YOUR INSTRUCTIONS: The material beneath this line should be printed exactly, with its pictures omitted.
┌─ DATA PROVIDED
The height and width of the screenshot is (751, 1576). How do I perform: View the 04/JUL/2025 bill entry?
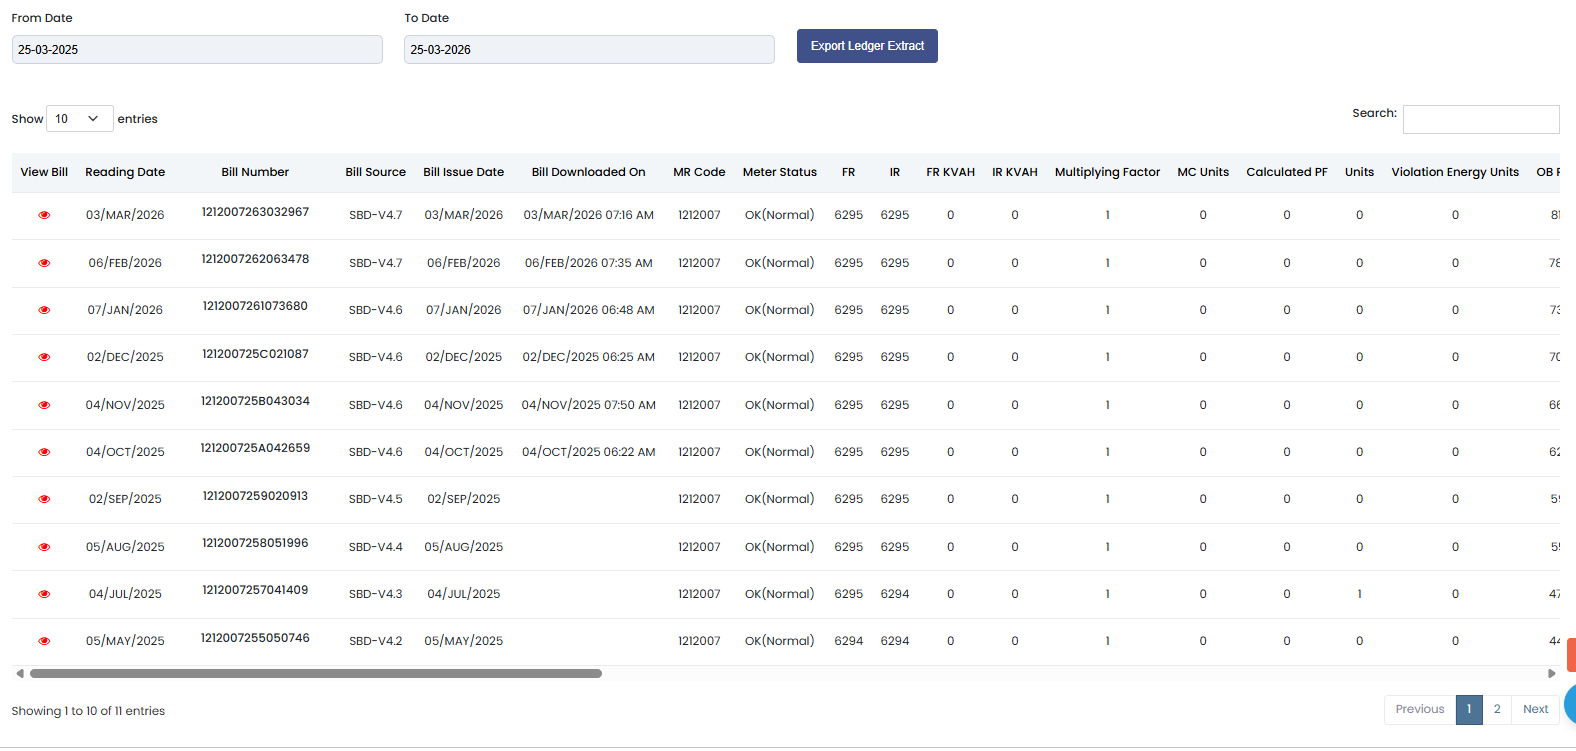pyautogui.click(x=44, y=594)
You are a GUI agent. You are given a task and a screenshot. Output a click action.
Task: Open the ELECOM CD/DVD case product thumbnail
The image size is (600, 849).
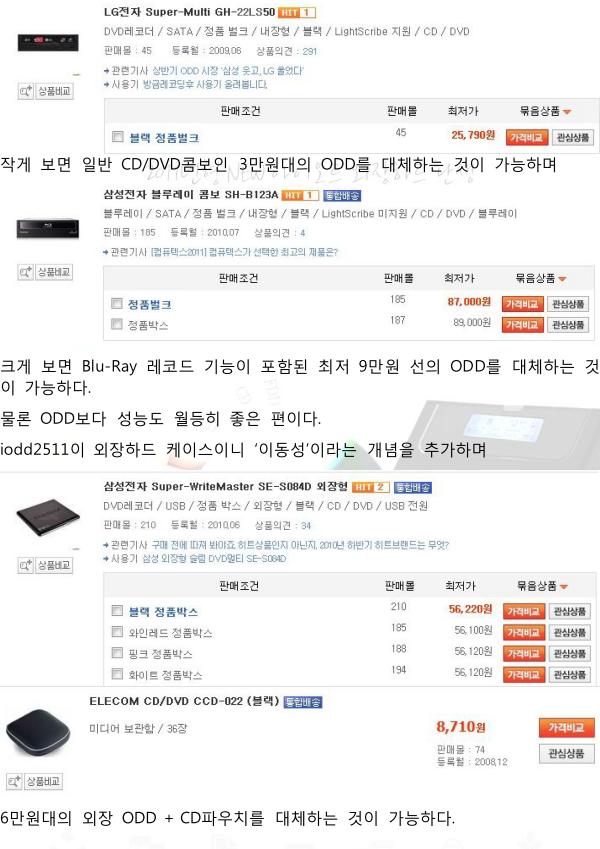tap(39, 734)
└─
SOLUTION TO THIS EXERCISE:
The height and width of the screenshot is (751, 1576). How do I perform: View the 04/JUL/2025 bill entry?
pyautogui.click(x=44, y=594)
You are a GUI agent. You are given a task and a screenshot. Output a click action.
Task: Open the ELECOM CD/DVD case product thumbnail
The image size is (600, 849).
tap(39, 734)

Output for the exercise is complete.